WORK INSTRUCTIONS: Produce a copy of every line in the records that holds the string "computer".

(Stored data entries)
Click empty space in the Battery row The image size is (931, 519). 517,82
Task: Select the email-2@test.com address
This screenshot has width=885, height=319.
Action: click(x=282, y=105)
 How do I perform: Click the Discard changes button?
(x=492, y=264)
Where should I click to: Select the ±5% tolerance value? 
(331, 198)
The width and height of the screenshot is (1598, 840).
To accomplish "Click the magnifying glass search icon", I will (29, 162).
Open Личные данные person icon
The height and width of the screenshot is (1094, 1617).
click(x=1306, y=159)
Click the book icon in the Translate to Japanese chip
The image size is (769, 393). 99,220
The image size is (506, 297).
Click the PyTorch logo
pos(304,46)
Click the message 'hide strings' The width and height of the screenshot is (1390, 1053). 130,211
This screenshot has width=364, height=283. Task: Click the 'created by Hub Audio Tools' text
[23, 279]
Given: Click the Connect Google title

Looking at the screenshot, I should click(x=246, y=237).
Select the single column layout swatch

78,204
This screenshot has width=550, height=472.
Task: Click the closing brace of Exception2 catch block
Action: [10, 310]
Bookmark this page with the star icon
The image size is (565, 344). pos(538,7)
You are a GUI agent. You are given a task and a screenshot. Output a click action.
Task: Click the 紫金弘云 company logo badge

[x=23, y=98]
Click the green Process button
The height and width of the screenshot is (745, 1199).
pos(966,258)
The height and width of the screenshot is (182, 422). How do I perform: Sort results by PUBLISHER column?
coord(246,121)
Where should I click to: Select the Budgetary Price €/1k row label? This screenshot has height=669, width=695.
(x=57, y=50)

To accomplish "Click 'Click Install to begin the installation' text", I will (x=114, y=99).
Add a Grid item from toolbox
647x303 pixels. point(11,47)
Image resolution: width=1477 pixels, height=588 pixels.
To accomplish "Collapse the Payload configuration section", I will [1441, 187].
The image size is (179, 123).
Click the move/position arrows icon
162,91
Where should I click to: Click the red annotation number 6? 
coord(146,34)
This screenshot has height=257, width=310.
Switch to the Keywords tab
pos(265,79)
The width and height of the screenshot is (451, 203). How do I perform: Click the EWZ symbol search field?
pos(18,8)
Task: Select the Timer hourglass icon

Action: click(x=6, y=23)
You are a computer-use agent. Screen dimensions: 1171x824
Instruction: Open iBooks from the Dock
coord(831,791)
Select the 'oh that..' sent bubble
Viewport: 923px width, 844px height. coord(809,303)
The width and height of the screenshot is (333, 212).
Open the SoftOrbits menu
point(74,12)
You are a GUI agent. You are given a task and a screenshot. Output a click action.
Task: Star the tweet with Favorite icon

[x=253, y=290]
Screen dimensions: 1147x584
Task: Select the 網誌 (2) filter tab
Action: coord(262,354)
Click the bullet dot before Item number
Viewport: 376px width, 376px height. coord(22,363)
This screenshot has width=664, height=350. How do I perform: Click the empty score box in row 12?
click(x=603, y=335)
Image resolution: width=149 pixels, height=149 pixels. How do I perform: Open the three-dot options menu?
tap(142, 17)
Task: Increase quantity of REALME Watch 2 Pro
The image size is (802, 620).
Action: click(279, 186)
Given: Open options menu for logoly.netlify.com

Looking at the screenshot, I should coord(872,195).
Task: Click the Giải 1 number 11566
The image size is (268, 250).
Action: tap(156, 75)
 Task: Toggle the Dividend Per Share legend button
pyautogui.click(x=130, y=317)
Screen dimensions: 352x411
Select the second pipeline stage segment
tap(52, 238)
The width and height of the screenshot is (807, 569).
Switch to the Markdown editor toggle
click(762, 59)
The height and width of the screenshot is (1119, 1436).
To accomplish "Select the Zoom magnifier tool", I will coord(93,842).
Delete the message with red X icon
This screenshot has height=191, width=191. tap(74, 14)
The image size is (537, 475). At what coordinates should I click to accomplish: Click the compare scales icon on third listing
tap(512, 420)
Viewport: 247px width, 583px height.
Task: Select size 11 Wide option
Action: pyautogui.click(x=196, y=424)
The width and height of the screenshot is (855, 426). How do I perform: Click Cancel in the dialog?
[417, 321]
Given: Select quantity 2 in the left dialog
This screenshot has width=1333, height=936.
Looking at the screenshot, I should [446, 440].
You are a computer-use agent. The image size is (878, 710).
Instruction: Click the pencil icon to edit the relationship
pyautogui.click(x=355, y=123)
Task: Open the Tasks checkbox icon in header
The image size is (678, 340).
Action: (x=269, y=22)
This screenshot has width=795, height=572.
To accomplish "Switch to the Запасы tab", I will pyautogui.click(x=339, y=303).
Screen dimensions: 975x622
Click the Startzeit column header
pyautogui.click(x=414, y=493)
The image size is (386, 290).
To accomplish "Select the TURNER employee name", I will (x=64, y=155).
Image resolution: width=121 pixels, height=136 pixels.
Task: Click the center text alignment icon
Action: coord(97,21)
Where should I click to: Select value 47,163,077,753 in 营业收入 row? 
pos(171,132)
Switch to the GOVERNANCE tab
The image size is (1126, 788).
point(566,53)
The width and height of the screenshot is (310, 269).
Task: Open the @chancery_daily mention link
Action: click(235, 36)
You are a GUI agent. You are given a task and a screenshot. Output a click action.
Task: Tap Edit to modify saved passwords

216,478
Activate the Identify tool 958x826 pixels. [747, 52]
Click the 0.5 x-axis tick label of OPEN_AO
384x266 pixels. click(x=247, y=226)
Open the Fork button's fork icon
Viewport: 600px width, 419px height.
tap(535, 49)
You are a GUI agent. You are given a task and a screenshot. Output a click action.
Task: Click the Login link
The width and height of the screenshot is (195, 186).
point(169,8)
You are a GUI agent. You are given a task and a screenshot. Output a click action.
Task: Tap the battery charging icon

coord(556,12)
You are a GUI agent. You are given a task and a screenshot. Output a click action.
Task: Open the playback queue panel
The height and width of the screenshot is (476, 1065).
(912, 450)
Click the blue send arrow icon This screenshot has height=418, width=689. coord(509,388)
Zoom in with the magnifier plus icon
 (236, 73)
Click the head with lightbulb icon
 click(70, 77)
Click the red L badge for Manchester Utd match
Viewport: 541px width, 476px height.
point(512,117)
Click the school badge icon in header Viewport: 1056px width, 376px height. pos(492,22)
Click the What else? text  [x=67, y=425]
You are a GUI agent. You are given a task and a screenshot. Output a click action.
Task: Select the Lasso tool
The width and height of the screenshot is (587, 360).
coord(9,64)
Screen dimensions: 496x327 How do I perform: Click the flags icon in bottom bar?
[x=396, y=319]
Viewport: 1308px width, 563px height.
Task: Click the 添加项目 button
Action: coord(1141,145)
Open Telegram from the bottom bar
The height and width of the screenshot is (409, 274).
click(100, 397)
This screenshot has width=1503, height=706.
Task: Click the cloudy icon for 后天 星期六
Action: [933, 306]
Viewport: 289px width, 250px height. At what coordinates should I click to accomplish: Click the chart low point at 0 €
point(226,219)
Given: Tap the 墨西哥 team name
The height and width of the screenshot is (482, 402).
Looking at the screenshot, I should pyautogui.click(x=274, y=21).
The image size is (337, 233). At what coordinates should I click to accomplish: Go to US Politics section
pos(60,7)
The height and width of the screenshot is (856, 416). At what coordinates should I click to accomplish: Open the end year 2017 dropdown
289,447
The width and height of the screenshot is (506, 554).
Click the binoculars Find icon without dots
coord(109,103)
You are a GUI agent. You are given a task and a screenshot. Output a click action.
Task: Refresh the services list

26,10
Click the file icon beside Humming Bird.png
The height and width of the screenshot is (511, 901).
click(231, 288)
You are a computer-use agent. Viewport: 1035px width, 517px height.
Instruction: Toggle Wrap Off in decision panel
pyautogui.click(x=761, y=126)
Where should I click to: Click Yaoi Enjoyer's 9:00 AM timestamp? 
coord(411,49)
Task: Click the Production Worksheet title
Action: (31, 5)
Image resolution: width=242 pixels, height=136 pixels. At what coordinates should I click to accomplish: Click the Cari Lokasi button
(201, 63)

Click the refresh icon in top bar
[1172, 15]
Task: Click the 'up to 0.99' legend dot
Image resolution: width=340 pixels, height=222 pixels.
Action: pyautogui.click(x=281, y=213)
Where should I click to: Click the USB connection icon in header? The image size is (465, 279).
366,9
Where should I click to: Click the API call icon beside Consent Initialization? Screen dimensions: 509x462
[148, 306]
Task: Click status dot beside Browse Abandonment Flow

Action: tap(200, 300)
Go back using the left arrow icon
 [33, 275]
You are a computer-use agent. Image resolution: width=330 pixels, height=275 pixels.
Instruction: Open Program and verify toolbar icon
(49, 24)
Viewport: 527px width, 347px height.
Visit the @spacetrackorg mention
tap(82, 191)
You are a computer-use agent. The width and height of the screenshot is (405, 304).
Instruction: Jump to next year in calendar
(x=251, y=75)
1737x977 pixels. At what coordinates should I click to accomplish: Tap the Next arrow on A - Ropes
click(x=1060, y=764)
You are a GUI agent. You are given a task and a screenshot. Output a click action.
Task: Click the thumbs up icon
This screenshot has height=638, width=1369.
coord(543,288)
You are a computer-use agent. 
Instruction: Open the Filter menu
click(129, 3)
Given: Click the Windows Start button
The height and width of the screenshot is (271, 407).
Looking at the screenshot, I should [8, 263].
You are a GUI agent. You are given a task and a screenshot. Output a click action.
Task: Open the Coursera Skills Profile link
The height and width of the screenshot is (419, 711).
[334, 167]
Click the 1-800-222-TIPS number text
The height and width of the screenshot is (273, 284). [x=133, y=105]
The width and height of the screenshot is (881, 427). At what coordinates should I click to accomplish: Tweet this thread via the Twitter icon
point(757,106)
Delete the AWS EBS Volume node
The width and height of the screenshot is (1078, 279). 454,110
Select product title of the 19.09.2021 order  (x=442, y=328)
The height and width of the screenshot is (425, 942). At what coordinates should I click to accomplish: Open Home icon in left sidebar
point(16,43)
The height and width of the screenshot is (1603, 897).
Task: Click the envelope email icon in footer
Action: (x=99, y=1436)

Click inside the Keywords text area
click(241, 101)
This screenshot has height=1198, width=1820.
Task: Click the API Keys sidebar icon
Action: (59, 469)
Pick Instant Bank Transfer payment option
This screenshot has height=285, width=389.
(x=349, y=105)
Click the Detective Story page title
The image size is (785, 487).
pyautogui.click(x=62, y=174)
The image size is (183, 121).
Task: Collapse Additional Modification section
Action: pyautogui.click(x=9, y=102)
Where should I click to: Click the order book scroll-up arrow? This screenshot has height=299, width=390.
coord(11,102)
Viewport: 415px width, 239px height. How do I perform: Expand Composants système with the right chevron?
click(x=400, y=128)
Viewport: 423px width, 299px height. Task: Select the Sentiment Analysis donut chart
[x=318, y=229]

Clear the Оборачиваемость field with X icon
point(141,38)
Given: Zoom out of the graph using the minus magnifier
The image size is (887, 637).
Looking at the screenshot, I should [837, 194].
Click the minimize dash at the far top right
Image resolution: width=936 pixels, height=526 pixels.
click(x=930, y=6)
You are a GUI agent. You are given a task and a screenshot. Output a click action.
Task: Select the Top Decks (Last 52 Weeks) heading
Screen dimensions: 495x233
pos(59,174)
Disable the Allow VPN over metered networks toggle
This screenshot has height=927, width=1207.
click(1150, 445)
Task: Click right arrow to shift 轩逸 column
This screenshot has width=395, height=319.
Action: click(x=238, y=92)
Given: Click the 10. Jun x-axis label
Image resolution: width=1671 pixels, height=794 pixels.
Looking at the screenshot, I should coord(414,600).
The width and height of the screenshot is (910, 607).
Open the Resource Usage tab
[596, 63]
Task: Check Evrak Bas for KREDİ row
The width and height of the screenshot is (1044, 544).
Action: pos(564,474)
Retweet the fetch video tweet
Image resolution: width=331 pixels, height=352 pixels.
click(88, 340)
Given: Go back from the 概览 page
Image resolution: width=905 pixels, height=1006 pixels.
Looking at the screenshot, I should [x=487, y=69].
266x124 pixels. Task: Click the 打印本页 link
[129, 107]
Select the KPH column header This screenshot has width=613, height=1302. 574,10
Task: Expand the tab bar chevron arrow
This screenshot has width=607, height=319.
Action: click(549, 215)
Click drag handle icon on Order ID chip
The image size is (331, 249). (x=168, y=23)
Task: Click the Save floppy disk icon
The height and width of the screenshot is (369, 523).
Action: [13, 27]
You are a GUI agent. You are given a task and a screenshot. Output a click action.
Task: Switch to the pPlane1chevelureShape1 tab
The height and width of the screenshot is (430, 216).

ANSWER AREA:
You are a computer-use agent. Screen dimensions: 1171x824
You are a computer-use agent. The image size is (878, 710).
You are a computer-use agent. Viewport: 1035px width, 517px height.
You are a computer-use agent. Image resolution: width=330 pixels, height=275 pixels.
You are a computer-use agent. The width and height of the screenshot is (405, 304).
You are a computer-use agent. 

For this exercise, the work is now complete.